Pound to euro exchange rate: Sterling ‘could fall FURTHER’ today in light of eurozone data
POUND to euro exchange rate: Sterling has been suffering a bumpy week, with British manufacturing data failing to lift currency as expected.
The pound is currently trading against the euro at 1.1296, a drop from yesterday’s 1.130 figure.
2018 has been volatile for British currency, while the Eurozone has started the year off with a bang.
While recent manufacturing figures from the UK have been good, they have not been enough to boost sterling.
The main issue for sterling has been the UK’s trade deficit widening, and one expert explained what this means for the pound.
If today’s German GDP and Eurozone industrial production figures impress, the GBP/EUR exchange rate could fall further
Laura Parsons, currency analyst at TorFX, told Express.co.uk: “The GBP/EUR exchange rate dropped on Wednesday as the UK’s trade deficit widened.
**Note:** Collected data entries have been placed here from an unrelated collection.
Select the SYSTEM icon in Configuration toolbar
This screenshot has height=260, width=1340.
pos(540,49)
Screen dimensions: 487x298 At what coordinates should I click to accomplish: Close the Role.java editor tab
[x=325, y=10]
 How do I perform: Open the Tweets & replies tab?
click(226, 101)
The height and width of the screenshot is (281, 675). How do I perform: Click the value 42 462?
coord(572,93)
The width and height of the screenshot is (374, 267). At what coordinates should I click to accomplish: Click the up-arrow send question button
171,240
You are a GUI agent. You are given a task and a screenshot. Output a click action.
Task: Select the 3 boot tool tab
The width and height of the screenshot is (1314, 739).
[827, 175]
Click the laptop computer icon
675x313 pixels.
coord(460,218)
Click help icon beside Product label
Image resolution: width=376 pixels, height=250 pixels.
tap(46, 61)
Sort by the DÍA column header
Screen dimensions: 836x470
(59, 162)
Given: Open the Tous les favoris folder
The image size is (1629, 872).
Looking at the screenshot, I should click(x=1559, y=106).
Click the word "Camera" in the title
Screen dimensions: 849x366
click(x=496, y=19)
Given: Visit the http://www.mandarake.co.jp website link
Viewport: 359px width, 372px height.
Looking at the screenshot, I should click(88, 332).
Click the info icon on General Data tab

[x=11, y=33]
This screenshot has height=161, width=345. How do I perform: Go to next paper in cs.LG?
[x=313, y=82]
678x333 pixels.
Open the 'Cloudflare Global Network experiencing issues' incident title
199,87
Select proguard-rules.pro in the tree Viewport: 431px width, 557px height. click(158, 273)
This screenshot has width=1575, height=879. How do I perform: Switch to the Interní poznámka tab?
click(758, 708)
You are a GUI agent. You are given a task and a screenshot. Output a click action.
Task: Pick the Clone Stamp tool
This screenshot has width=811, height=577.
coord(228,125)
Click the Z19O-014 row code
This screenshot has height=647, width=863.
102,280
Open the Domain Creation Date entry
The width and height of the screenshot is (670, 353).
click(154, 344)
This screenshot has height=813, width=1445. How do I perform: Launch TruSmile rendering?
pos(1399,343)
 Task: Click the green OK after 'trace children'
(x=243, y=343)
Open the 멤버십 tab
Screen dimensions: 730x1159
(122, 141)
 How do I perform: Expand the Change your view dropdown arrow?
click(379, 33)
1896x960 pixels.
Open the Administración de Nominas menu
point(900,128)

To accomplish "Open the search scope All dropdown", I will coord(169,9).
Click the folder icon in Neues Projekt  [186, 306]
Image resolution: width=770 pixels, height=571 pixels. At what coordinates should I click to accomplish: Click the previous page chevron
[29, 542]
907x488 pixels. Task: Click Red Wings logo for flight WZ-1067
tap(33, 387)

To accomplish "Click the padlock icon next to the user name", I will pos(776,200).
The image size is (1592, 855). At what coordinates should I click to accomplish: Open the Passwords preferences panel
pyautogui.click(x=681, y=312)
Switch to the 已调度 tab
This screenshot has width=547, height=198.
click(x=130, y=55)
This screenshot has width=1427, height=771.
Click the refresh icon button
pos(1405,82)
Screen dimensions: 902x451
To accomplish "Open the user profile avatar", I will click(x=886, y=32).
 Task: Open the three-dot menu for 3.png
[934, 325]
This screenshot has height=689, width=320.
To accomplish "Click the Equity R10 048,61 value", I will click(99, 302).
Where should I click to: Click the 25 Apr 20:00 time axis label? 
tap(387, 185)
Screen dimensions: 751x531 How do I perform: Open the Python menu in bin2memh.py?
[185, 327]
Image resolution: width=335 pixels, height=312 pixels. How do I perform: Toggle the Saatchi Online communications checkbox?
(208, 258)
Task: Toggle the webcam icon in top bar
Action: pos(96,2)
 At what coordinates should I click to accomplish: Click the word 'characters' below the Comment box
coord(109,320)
“Other British data (including manufacturing/industrial production and construction output stats) printed strongly but weren’t enough to lift Sterling.”
Reflecting on how Eurozone data will affect the exchange rate, Laura continued: “If today’s German GDP and Eurozone industrial production figures impress, the GBP/EUR exchange rate could fall further.
“That being said, any euro gains could be undermined by the European Central Bank’s (ECB) policy meeting minutes.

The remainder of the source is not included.